I know I've hurt you and screwed everything up. But I need to be honest with you, Hope –" His voice broke off and it took him a moment to continue. "If I don’t do it now, I'll never do it, and I can't fucking leave again with you believing that you're not the most important person in my life. Because you are. You always were and you always will be."

  "Then why did you do all of this to me?" I sobbed. My hands reached up and cupped his face of their own accord. "Why did you break me?"

  "I have a lot to explain," he whispered. "I know that."

  "If I go with you," I said in a shaky voice – weighing up my options. "I want full disclosure."

  Jordan cocked a brow and I stared hard back at him.

  "You won't ever look at me the same," he replied.
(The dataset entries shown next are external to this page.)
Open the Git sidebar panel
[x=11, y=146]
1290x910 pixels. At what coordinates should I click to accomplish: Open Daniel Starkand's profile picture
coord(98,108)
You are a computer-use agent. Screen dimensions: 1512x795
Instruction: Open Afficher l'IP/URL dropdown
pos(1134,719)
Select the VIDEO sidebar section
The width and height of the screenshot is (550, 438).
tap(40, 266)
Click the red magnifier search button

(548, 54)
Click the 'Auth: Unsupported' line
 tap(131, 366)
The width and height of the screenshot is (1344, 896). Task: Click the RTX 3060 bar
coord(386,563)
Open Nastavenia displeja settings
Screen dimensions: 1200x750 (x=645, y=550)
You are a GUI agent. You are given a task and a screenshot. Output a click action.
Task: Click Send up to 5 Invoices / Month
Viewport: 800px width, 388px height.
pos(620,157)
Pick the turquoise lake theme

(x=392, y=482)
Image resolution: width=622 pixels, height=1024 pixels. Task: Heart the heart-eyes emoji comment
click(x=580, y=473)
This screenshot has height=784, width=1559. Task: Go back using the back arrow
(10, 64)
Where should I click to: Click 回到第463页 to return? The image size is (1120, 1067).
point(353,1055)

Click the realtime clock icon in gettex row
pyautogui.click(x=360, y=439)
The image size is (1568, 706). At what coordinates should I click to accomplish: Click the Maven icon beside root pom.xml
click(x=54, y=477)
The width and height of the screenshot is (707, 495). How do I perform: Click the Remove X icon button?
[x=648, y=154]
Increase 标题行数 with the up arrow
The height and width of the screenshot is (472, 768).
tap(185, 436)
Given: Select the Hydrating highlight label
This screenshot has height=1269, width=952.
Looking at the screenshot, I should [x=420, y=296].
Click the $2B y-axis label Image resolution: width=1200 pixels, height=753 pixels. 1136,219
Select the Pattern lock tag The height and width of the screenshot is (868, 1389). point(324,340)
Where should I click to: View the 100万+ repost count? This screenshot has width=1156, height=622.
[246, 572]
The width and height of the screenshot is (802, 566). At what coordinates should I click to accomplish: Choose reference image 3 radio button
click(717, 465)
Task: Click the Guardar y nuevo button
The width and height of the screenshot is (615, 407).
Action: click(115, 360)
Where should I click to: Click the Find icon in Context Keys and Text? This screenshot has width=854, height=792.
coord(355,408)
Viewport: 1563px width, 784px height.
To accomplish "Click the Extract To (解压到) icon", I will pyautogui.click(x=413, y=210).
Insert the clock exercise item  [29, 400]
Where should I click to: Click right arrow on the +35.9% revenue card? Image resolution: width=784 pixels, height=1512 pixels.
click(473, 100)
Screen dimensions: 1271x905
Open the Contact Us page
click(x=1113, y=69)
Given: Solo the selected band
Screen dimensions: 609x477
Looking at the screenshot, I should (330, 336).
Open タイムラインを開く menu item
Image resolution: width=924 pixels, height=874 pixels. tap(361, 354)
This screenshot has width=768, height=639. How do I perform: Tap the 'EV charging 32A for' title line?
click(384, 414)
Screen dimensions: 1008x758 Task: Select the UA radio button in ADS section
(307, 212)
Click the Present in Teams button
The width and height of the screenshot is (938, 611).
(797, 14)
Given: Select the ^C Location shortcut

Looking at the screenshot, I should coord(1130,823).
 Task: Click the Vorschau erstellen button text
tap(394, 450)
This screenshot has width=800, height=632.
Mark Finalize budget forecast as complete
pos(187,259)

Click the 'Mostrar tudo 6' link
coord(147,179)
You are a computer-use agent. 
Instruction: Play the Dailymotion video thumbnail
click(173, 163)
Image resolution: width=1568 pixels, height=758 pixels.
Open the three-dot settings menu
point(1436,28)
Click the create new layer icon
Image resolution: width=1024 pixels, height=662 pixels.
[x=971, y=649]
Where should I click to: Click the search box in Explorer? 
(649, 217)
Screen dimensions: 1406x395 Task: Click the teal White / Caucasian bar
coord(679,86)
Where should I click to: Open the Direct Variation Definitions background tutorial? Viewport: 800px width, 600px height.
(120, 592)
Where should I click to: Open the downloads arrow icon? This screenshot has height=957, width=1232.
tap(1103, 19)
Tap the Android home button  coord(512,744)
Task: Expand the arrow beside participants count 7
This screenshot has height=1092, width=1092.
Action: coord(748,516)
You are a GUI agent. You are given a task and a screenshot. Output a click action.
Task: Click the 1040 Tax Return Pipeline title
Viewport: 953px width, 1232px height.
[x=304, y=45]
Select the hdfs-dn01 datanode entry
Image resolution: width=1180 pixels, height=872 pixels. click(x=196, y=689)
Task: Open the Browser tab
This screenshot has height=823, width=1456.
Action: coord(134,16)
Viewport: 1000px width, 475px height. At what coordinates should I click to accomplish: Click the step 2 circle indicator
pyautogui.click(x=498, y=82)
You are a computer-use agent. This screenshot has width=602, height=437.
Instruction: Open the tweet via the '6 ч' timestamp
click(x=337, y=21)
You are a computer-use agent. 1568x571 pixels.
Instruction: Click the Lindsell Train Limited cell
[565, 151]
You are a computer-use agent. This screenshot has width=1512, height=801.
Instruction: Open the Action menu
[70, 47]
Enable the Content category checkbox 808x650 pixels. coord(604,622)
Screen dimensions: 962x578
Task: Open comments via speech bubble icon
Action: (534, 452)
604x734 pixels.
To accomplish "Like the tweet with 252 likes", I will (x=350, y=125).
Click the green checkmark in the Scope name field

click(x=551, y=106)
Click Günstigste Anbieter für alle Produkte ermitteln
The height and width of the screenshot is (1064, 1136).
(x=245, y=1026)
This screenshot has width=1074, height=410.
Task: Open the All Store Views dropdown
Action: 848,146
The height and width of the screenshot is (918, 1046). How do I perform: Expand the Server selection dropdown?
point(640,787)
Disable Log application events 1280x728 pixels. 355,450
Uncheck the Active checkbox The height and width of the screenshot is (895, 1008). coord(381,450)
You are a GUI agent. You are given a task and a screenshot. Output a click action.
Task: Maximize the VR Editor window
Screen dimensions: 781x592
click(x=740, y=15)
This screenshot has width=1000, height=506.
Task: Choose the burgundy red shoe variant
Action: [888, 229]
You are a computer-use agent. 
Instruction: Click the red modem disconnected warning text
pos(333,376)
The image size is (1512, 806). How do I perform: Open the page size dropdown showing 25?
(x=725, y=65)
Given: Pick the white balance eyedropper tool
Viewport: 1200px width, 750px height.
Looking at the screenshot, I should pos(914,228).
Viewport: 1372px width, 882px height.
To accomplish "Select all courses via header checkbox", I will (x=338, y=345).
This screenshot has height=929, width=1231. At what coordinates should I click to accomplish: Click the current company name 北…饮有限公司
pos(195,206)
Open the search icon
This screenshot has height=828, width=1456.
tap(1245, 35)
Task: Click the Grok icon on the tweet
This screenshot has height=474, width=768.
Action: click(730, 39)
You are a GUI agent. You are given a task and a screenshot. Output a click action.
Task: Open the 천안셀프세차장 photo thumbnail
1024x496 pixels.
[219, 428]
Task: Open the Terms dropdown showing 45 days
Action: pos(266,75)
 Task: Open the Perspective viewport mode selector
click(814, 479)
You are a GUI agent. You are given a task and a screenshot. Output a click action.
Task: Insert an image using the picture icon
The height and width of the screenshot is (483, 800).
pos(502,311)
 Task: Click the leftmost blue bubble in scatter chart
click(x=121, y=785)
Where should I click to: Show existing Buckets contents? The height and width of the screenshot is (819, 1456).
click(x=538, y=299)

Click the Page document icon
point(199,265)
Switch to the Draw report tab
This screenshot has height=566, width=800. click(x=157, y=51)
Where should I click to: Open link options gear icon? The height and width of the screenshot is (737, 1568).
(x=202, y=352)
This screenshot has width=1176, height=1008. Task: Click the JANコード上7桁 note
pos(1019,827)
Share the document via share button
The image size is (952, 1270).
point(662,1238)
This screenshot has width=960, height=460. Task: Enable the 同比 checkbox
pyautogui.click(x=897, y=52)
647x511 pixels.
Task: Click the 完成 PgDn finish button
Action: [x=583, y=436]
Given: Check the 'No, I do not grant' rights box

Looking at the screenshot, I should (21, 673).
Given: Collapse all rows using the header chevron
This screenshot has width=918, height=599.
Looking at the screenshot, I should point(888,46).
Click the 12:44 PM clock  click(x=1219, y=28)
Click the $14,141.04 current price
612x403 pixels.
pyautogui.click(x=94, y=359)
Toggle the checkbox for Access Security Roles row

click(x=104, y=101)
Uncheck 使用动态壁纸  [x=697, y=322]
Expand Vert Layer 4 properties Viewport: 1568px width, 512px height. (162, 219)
  I shook my head. "I don’t care. I want to know."

  "You will care," he muttered.

  Taking a step back from me, Jordan unbuttoned the cuffs of his shirt and rolled up his sleeves.

  "What the hell is that?" My voice was barely more than a soft cry as I stared at the insides of his wrists. I could hardly breathe. I wasn't sure why I was asking Jordan to explain something that I clearly already knew, only that I needed to hear it from his mouth.

  "You know what that is," he choked out, green eyes locked on my face, imploring me not to pry.

  Stepping closer, I took his left hand in mine and carefully rolled the sleeve up to his elbows. "These cuts?" My eyes were locked on the ugly crisscross welts on the inside of his wrists.

  "Self-inflicted."

  "Why?"

  Jordan sighed. "Because sometimes the physical pain is easier to deal with than the emotional pain."

  My fingers trailed over the scars on his wrists. I touched the lines of his marred flesh. The purple swell of his bruised and battered veins. The marks on his veins caused a tremor of unease to roll through me.

  This was evidence of his lifelong pain.

  "When did all of this start?" I asked, not trusting myself to say any more and scare him back into that shell he loved to hide in.